→ Problem details:
Please copy out the data exactly, everything from the line containing "Click the pencil edit guild icon" down to the line containing "pyautogui.click(x=138, y=66)", both of those lines included.

→ Entries supplied:
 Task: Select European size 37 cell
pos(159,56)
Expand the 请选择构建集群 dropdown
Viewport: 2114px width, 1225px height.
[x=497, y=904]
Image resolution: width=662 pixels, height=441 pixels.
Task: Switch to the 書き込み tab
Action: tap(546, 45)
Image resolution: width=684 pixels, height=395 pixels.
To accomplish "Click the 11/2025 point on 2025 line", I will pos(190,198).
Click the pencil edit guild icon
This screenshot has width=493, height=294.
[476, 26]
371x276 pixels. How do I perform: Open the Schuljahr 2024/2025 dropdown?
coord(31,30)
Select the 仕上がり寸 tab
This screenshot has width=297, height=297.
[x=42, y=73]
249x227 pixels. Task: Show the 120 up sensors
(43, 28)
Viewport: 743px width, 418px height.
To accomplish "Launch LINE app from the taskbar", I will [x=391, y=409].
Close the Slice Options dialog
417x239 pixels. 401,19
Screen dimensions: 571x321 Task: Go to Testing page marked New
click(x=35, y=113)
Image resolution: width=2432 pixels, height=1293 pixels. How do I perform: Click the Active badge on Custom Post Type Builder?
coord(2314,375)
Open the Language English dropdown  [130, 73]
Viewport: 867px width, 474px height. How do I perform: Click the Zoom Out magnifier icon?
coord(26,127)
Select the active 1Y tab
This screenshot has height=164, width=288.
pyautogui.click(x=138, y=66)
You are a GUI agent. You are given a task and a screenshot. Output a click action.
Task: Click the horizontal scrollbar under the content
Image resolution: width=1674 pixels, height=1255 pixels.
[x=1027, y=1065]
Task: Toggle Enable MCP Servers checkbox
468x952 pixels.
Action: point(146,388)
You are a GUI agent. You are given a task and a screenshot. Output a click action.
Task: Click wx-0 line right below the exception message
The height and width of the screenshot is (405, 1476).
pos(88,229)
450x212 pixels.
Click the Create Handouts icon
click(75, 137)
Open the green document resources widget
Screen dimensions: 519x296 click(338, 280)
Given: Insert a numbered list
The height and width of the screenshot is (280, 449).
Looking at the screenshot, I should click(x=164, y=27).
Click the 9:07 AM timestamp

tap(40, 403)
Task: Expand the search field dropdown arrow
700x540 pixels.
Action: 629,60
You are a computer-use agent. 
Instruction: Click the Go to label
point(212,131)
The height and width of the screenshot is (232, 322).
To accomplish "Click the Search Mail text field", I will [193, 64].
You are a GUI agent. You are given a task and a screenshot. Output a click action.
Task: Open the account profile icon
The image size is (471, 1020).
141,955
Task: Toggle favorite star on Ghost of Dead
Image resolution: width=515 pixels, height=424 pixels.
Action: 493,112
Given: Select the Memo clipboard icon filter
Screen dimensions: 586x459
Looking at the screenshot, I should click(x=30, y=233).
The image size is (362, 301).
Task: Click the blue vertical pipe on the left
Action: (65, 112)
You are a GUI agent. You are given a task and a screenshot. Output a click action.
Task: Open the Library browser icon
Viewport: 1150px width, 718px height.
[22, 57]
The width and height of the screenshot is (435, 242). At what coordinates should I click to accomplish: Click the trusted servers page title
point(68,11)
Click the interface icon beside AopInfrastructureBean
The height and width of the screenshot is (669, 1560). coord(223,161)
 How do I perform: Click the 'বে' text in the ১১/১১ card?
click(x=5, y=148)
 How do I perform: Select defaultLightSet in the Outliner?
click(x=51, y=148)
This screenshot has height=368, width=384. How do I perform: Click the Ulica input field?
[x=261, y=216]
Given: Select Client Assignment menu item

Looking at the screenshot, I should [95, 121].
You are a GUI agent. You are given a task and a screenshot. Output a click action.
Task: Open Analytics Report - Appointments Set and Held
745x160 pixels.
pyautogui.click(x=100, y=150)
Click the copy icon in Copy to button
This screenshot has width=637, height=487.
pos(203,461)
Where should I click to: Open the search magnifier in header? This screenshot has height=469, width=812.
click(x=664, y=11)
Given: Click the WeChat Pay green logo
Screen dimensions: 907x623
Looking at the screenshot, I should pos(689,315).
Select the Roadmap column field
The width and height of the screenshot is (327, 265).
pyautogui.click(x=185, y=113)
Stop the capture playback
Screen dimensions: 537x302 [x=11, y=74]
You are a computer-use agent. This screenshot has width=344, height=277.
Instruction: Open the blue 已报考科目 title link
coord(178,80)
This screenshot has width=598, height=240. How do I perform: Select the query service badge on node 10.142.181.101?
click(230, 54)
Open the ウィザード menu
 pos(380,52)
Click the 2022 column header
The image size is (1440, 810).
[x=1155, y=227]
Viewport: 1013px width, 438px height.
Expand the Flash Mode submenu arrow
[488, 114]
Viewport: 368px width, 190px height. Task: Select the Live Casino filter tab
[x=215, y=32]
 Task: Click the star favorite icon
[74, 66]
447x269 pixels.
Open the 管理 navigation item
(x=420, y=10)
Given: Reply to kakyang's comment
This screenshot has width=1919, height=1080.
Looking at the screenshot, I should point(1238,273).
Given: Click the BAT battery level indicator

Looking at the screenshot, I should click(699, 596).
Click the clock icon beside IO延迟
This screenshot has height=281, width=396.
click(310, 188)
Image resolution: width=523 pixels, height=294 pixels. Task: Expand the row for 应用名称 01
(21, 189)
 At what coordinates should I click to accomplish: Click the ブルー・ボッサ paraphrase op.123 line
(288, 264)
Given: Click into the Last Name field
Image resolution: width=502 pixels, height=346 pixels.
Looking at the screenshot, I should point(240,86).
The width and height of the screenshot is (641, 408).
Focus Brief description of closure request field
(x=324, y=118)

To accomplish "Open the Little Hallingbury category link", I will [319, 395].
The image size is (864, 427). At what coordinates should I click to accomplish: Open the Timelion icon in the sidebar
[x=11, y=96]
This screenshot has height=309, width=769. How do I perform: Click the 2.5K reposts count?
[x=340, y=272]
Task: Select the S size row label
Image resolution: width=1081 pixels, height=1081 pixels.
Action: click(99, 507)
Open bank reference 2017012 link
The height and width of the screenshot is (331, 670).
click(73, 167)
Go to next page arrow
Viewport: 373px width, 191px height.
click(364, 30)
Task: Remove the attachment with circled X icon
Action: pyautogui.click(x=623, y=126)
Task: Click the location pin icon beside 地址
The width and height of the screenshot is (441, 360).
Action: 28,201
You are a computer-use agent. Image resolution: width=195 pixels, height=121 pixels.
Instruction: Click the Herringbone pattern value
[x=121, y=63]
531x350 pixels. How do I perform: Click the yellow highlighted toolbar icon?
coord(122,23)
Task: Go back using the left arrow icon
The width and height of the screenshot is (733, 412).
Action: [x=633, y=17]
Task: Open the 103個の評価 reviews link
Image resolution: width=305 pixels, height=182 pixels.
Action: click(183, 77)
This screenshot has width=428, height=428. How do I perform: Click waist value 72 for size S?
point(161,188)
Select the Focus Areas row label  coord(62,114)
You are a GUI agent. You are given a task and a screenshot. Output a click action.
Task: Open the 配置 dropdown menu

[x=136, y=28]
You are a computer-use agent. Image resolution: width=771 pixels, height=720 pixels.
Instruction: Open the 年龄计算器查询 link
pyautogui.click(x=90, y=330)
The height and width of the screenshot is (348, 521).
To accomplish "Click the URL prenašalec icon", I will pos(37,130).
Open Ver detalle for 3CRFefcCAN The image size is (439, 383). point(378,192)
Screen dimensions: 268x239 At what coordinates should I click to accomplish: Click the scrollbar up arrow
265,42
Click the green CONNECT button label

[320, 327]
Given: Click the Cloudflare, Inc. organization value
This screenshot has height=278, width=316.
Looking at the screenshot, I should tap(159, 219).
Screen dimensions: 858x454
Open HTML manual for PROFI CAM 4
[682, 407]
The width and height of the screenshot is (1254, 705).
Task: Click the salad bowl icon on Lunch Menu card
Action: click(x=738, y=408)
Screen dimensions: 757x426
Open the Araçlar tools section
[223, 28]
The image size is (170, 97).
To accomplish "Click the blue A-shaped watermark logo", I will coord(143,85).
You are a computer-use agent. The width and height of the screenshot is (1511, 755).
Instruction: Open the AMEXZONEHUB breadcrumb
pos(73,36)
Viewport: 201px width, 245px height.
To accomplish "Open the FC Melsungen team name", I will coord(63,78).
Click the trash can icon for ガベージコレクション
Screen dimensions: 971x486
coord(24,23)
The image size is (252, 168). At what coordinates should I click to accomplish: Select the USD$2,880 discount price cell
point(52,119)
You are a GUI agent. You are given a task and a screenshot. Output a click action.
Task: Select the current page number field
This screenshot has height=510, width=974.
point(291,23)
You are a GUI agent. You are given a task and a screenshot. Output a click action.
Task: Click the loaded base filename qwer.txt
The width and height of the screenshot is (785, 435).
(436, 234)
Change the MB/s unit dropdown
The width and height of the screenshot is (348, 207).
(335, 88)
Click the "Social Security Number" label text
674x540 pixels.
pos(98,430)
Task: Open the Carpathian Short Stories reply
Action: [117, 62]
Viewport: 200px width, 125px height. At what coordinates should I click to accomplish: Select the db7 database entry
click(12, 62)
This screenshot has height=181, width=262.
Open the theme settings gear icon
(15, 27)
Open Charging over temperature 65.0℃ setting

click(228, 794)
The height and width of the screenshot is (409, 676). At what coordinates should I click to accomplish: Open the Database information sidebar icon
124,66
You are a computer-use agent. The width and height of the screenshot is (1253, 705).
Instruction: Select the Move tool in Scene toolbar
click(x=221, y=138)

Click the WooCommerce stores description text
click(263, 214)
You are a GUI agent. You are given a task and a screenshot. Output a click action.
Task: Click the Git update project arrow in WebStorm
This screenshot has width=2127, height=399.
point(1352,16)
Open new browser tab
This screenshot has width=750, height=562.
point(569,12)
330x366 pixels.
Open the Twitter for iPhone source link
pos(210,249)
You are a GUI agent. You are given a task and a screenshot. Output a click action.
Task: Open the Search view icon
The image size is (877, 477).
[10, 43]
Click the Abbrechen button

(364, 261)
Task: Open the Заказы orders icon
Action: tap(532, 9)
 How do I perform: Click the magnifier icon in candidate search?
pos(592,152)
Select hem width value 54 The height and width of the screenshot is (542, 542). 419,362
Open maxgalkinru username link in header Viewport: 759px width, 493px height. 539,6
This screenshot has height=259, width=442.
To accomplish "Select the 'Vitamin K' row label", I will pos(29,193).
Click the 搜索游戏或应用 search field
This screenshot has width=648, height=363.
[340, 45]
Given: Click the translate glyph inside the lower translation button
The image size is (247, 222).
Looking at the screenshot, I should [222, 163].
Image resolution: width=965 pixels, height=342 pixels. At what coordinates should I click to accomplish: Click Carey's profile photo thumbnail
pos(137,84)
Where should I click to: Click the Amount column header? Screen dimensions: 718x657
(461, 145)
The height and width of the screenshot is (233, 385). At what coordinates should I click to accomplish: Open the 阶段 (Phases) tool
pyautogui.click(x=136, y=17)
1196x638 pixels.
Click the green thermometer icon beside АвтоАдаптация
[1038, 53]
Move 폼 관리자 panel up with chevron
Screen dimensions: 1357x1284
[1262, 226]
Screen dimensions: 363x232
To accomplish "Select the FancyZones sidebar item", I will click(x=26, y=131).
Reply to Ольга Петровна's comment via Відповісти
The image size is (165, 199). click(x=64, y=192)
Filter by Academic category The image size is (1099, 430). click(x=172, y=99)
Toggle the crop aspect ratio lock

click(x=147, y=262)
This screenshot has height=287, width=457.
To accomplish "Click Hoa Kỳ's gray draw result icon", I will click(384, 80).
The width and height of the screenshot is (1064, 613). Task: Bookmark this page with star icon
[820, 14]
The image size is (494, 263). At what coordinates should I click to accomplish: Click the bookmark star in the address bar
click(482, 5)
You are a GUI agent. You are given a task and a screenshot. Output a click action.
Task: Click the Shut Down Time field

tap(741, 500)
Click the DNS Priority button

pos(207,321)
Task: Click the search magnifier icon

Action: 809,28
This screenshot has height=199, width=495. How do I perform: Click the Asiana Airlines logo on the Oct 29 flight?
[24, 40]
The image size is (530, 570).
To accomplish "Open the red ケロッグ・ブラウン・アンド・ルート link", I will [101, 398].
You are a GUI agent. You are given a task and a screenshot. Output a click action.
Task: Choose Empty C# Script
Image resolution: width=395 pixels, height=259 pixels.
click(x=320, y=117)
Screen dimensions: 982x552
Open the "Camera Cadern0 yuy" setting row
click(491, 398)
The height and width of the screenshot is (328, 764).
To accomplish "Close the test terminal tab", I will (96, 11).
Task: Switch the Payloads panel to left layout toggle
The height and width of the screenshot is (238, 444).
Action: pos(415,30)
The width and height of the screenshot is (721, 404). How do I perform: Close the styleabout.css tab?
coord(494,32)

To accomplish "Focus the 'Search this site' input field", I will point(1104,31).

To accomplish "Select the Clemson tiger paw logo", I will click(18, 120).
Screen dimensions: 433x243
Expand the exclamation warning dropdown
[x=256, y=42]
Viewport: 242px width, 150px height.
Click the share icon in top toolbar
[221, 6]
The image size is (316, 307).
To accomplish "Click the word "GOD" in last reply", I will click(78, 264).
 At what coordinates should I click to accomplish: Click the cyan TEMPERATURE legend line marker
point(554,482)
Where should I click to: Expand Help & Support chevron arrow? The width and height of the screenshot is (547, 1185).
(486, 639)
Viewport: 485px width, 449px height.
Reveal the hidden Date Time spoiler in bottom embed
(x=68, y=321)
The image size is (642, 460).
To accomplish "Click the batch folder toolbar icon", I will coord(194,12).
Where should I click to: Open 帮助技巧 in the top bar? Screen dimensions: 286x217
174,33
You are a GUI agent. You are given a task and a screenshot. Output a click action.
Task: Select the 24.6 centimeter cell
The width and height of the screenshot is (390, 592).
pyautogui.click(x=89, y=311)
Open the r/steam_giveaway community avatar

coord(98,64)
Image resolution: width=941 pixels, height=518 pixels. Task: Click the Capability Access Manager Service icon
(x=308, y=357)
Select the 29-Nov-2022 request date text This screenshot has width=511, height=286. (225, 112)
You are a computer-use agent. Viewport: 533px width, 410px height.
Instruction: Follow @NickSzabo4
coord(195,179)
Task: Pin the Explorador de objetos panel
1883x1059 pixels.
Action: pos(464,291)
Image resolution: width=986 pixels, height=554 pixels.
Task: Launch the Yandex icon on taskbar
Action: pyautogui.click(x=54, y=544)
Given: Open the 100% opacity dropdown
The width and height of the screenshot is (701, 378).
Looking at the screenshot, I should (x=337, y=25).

→ Full output:
Click the pencil edit guild icon
This screenshot has width=493, height=294.
[476, 26]
371x276 pixels. How do I perform: Open the Schuljahr 2024/2025 dropdown?
coord(31,30)
Select the 仕上がり寸 tab
This screenshot has width=297, height=297.
[x=42, y=73]
249x227 pixels. Task: Show the 120 up sensors
(43, 28)
Viewport: 743px width, 418px height.
To accomplish "Launch LINE app from the taskbar", I will [x=391, y=409].
Close the Slice Options dialog
417x239 pixels. 401,19
Screen dimensions: 571x321 Task: Go to Testing page marked New
click(x=35, y=113)
Image resolution: width=2432 pixels, height=1293 pixels. How do I perform: Click the Active badge on Custom Post Type Builder?
coord(2314,375)
Open the Language English dropdown  [130, 73]
Viewport: 867px width, 474px height. How do I perform: Click the Zoom Out magnifier icon?
coord(26,127)
Select the active 1Y tab
This screenshot has height=164, width=288.
pyautogui.click(x=138, y=66)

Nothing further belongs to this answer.